*** RECORDS ***

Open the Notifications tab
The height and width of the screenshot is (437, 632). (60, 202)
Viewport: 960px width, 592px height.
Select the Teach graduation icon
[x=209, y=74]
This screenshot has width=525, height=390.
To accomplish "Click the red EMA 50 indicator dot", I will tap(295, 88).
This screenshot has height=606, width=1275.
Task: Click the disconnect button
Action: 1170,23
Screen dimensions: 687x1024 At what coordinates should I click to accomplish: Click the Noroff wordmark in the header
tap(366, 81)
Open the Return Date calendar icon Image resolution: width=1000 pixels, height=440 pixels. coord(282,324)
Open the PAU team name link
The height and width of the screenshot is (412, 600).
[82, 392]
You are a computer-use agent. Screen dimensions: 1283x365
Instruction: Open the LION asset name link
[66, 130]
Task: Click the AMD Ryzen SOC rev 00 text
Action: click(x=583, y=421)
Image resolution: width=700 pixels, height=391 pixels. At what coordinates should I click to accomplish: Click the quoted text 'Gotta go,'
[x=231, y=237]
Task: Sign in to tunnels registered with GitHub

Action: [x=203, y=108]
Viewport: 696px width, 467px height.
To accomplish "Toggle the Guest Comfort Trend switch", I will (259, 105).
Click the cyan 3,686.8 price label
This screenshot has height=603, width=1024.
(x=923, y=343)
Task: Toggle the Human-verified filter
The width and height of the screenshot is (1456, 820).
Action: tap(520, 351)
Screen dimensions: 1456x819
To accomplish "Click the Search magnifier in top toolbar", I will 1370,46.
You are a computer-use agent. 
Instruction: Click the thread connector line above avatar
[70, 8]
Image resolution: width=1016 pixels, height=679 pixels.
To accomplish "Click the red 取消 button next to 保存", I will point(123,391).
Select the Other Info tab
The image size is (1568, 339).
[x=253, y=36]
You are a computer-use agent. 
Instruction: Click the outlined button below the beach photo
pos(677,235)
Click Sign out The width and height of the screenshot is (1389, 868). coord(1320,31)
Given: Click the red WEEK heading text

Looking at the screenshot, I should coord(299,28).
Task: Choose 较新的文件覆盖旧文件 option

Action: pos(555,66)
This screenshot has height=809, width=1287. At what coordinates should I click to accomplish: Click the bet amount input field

***

### PROBLEM:
Go through the entries. Report every line that contains the word "Toggle".

### WRITTEN SOLUTION:
To accomplish "Toggle the Guest Comfort Trend switch", I will (259, 105).
Task: Toggle the Human-verified filter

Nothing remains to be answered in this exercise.